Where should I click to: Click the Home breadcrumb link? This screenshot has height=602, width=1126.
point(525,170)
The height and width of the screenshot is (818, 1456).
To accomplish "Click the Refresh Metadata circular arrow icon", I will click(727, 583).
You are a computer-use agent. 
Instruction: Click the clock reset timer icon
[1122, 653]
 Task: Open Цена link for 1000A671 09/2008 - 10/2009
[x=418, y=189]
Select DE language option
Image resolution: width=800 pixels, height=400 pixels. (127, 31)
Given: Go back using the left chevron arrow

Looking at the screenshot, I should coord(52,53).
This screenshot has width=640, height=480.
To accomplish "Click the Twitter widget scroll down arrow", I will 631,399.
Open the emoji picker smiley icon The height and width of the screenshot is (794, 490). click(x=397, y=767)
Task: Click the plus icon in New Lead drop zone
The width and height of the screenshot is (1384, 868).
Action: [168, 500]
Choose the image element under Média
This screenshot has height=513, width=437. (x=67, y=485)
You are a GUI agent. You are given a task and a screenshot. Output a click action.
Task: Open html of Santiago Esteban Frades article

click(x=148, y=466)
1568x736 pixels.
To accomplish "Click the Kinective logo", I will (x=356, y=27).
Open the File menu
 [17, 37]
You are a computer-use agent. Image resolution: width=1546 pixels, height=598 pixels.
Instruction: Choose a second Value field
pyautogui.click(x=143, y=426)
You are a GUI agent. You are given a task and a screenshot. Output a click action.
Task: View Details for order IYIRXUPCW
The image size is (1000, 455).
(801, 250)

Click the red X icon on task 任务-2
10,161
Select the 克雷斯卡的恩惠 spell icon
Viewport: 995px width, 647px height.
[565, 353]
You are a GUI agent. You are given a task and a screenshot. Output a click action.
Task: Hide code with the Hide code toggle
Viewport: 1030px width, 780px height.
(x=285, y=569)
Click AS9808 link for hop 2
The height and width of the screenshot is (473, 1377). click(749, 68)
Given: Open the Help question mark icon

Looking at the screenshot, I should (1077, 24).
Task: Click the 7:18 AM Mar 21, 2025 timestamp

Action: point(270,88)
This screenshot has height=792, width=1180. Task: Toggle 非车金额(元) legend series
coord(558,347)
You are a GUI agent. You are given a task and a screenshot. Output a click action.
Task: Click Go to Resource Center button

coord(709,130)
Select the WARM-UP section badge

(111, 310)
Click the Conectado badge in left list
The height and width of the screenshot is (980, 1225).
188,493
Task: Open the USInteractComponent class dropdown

◆ **WHAT TO PRODUCE**
Put the data lines into a numbered list, starting with the line containing "Task: Open Цена" and ending with the line containing "(x=285, y=569)", both included, and skip any blank lines.

◆ **TASK OUTPUT**
1.  Task: Open Цена link for 1000A671 09/2008 - 10/2009
2. [x=418, y=189]
3. Select DE language option
4. Image resolution: width=800 pixels, height=400 pixels. (127, 31)
5. Given: Go back using the left chevron arrow
6. Looking at the screenshot, I should coord(52,53).
7. This screenshot has width=640, height=480.
8. To accomplish "Click the Twitter widget scroll down arrow", I will 631,399.
9. Open the emoji picker smiley icon The height and width of the screenshot is (794, 490). click(x=397, y=767)
10. Task: Click the plus icon in New Lead drop zone
11. The width and height of the screenshot is (1384, 868).
12. Action: [168, 500]
13. Choose the image element under Média
14. This screenshot has height=513, width=437. (x=67, y=485)
15. You are a GUI agent. You are given a task and a screenshot. Output a click action.
16. Task: Open html of Santiago Esteban Frades article
17. click(x=148, y=466)
18. 1568x736 pixels.
19. To accomplish "Click the Kinective logo", I will (x=356, y=27).
20. Open the File menu
21.  [17, 37]
22. You are a computer-use agent. Image resolution: width=1546 pixels, height=598 pixels.
23. Instruction: Choose a second Value field
24. pyautogui.click(x=143, y=426)
25. You are a GUI agent. You are given a task and a screenshot. Output a click action.
26. Task: View Details for order IYIRXUPCW
27. The image size is (1000, 455).
28. (801, 250)
29. Click the red X icon on task 任务-2
30. 10,161
31. Select the 克雷斯卡的恩惠 spell icon
32. Viewport: 995px width, 647px height.
33. [565, 353]
34. You are a GUI agent. You are given a task and a screenshot. Output a click action.
35. Task: Hide code with the Hide code toggle
36. Viewport: 1030px width, 780px height.
37. (x=285, y=569)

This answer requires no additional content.